Apache Pig - Is it the tool for the job? Maybe, but probably not.
January 18, 2018

Apache Pig - Is it the tool for the job? Maybe, but probably not.

Anonymous | TrustRadius Reviewer
Score 7 out of 10
Vetted Review
Verified User

Overall Satisfaction with Apache Pig

Apache Pig is one of the distributed processing technologies we are using within the engineering department as a whole and we are currently using it mainly to generate aggregate statistics from logs, run additional refinement and filtering on certain logs, and to generate reports for both internal use and customer deliveries.
  • Provides a decent abstraction for Map-Reduce jobs, allowing for a faster result than creating your own MR jobs
  • Good documentation and resources for learning Pig Latin (the Domain Specific Language of the Apache Pig platform)
  • Large community allows for easy learning, support, and feature improvements/updates
  • May not fit every need and a SQL-like abstraction may be more effective for some tasks (look at Spark-SQL, Hive, or even an actual DBMS)
  • All Pig jobs are written in a Domain Specific Language so not a lot of transferable knowledge
  • Writing your own User Defined Functions (UDFS) is a nice feature but can be painful to implement in practice
  • Higher learning curve than other similar technologies so on-boarding new engineers or change ownership of Apache Pig code tends to be a bit of a headache
  • Once the language is learned and understood it can be relatively straightforward to write simple Pig scripts so development can go relatively quickly with a skilled team
  • As distributed technologies grow and improve, overall Apache Pig feels left in the dust and is more legacy code to support than something to actively develop with.
Early on Apache Pig was a great tool for easily writing distributed processing applications without needing to write a complete Java MapReduce job from scratch, but as time as moved on there now better alternatives to get results faster for both ad-hoc analysis and for production systems.

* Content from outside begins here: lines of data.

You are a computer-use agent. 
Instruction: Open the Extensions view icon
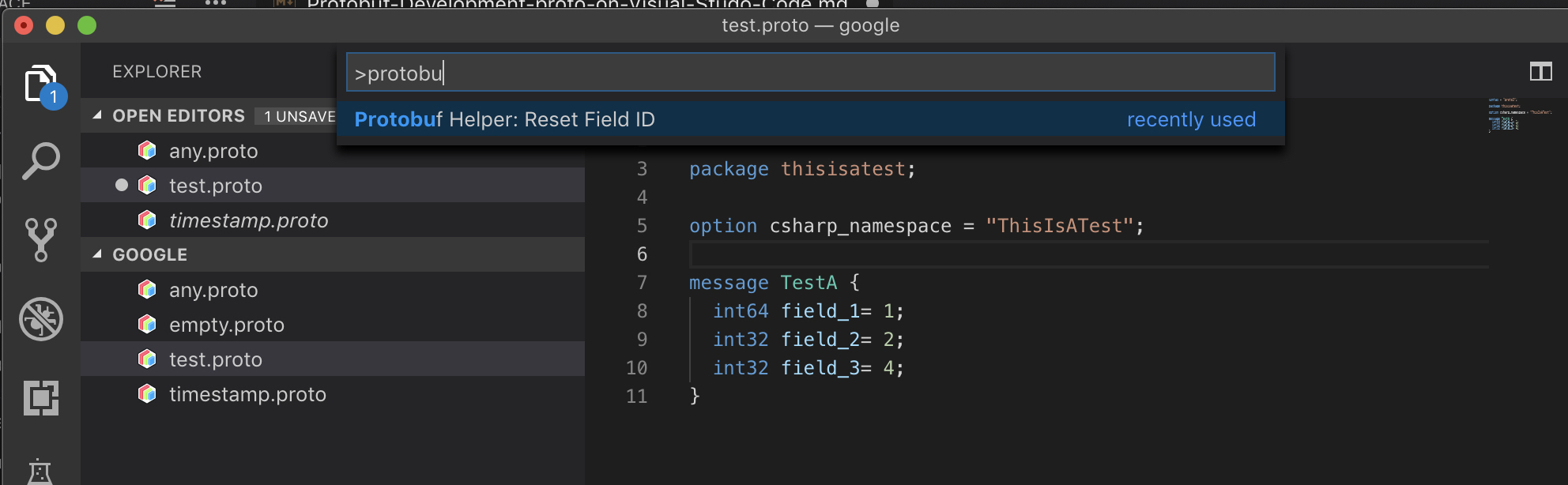click(x=40, y=397)
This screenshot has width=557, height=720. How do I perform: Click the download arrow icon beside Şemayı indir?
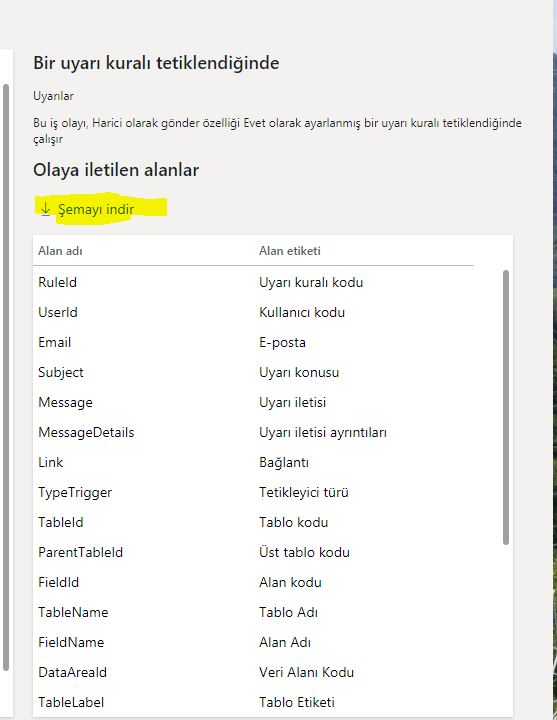pyautogui.click(x=45, y=209)
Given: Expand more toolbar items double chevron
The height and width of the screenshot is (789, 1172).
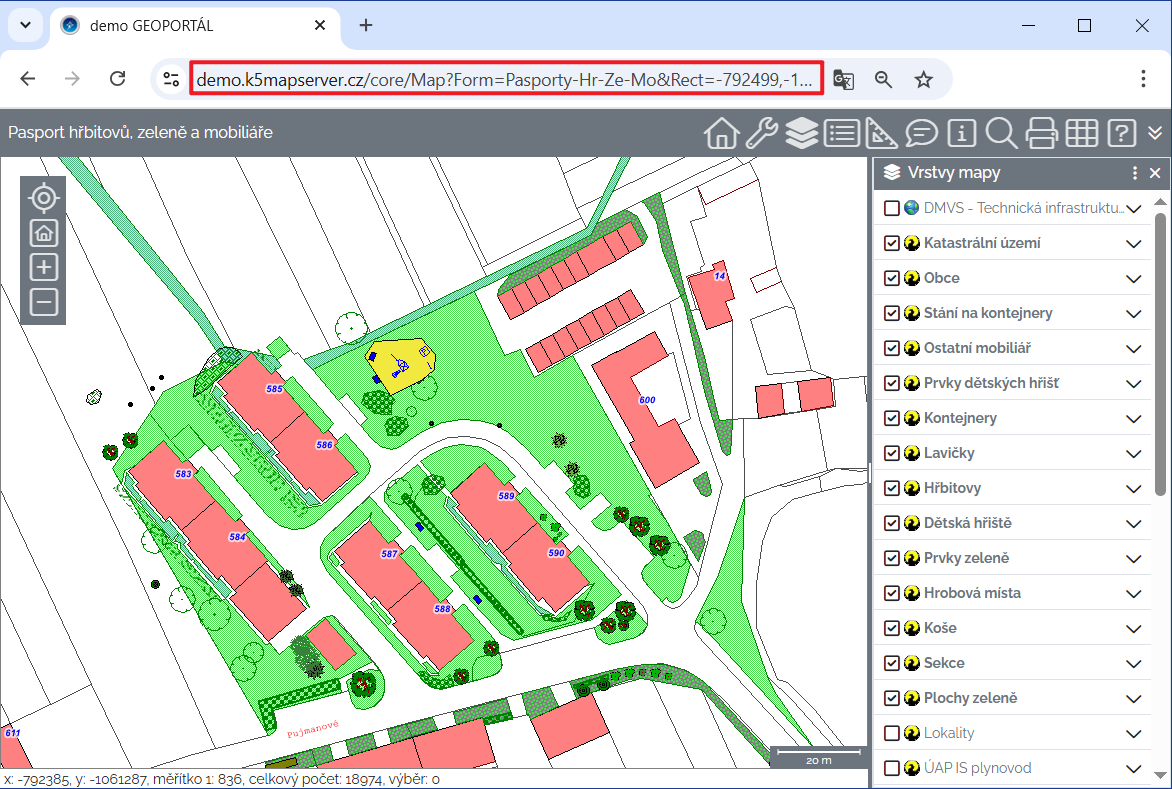Looking at the screenshot, I should click(1155, 132).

Apache Pig was used since it was what was available early on in the industry and since it has reached maturity, but at this point it feels a little long in the tooth.
Apache Pig is well suited as part of an ongoing data pipeline where there is already a team of engineers in place that are familiar with the technology since at this point I would consider it relatively depreciated since there are more suitable technologies that have more robust and flexible APIs with the added benefit of being easier to learn and apply. For ad-hoc needs, I would recommend Hive or Spark-SQL if a SQL-esque language makes sense otherwise to make use of Spark + a Notebook technology such as Apache Zeppelin. For production data pipelines I would recommend Apache Spark over Apache Pig for its performance, ease of use, and its libraries.